Ich kann jeden sehr gut verstehen, der auf die Straße geht, das habe ich selbst auch getan. Aber wir haben es geschafft, aus der Atomenergie auszusteigen, und ein Teil des Ausstiegs ist die sichere Lagerung des Abfalls. Ich bin überzeugt, dass grade die Kritiker*innen der Atomtechnik sich dafür einsetzen, dass die Castoren sicher gelagert werden. Daher werden sich Proteste anders äußern.

Ist das nicht ein frommer Wunsch? Wir erleben bereits Widerstand bei der Lagerung von Schutt aus dem Rückbau von AKWs. Sie wollen die Baureste zwangsweise in der städtischen Deponie Lübeck unterbringen. Wird die einstige Anti-AKW-Partei zur Endlager-Durchsetzungs-Partei?

Nein. Wir haben immer darauf gedrängt, dass Fakten und Tatsachen zählen. Atom ist teuer, gefährlich, birgt hohe Risiken. Doch klar ist auch, dass bei der Entsorgung der Fokus auf dem radioaktiven Müll liegt. Was beim Rückbau der Werke übrig bleibt und freigemessen wird, ist strahlenschutztechnisch unbedenklich. Wir müssen deutlich machen, dass es diesen Unterschied gibt. Dafür stellen wir sicher, dass die Freimessungen nach höchsten Kriterien erfolgen, und auch bei der Deponierung gilt die höchste Sicherheit, obwohl ich überzeugt bin, dass dieser Müll weniger strahlt als die normale Umgebung.

Die Reaktion in den betroffenen Orten zeigt, dass die Menschen das nicht so sehen. Nochmals: Sie haben selbst gegen Asse protestiert, demnächst müssen Sie Polizei gegen Demonstrierende schicken – was macht das für Sie, was macht das mit den Grünen?

Der große Unterschied ist, dass Atomkraft in Dissens auf den Weg gebracht wurde.

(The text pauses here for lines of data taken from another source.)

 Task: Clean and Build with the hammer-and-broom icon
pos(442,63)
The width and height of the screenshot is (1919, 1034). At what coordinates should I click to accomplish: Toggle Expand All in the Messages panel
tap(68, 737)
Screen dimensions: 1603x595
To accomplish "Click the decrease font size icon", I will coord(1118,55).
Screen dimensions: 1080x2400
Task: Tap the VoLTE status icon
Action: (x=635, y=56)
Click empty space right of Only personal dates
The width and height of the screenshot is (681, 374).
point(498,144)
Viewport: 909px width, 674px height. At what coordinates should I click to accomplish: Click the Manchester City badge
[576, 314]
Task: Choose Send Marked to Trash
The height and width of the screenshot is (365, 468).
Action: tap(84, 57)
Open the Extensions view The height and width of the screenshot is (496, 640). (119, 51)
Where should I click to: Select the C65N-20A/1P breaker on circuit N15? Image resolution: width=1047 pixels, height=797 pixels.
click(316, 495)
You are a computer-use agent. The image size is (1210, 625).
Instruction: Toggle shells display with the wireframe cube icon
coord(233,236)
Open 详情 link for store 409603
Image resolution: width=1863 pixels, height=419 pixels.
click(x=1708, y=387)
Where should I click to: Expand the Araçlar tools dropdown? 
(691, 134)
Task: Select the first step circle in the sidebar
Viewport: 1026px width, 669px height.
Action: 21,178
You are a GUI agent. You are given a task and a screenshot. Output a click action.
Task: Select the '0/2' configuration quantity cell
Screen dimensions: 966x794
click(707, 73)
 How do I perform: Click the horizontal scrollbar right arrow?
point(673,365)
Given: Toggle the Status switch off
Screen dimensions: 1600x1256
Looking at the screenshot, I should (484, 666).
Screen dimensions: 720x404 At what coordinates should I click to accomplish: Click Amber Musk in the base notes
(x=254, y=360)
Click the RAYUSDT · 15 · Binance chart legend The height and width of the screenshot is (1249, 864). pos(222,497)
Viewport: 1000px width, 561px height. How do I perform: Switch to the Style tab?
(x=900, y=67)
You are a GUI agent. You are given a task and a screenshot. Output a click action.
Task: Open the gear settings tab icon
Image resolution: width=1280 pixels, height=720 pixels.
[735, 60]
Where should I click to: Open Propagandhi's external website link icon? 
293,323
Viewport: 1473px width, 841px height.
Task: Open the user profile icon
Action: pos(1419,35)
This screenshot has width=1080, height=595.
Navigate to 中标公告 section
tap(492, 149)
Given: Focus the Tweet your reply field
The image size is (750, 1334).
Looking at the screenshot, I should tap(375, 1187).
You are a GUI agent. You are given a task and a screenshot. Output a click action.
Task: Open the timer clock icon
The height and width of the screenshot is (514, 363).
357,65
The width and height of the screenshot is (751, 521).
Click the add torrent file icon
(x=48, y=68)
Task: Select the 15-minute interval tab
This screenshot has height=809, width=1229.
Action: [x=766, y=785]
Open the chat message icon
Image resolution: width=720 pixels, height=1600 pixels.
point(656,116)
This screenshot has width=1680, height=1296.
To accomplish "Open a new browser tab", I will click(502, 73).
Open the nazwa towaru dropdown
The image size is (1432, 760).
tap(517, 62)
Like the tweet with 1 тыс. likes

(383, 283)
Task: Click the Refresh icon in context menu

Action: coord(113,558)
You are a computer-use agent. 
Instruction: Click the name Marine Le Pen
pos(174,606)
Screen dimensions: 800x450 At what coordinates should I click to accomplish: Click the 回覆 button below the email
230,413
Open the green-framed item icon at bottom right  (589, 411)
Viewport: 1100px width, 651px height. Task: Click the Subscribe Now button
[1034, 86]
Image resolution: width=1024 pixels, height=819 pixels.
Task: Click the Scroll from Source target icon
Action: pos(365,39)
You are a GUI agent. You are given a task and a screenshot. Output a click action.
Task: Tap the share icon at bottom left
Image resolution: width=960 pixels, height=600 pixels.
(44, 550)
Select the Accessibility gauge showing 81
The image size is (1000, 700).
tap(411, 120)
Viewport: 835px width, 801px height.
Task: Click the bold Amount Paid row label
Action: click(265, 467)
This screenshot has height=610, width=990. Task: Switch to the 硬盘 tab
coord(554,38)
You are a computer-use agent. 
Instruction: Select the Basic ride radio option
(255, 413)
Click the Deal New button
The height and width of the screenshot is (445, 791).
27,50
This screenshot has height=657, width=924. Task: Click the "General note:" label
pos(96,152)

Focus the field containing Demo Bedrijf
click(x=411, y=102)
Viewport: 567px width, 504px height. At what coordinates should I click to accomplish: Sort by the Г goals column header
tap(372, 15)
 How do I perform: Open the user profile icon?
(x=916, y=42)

Jetzt gibt es einen Konsens für den Ausstieg, auch die Suche nach dem Endlager ist in Konsens verabschiedet worden. Ich bin davon überzeugt, dass die meisten Menschen darauf drängen, dass das Verfahren nach den beschlossenen Kriterien durchgeführt wird und dann das Ergebnis akzeptieren. Ich verstehe, dass niemand so ein Lager in seiner Nachbarschaft haben will. Aber wir müssen Verantwortung übernehmen.

Sind die Grünen – als Landesminister*innen oder Bundeskanzler*in – die Richtigen, um die Endlagerfrage zum Abschluss zu bringen?

Wir als Grüne haben ein hohes Maß an Glaubwürdigkeit, wenn es darum geht, die frühere verfehlte Politik in die richtigen Bahnen zu lenken. Wir waren nicht verantwortlich, aber wir werden heute nicht am Rand stehen und Däumchen drehen, sondern aktiv an der bestmöglichen Lösung arbeiten.

Dann müsste es Sie freuen, wenn das Endlager nach Schleswig-Holstein kommt?

Es kommt nicht auf Freude an, bei dem Thema habe ich noch nie Freude empfunden. Die Asse habe ich immer als Belastung erlebt, meine Heimat leidet massiv unter diesem falschen Weg. Aber ich hoffe auf den bestmöglichen Abschluss.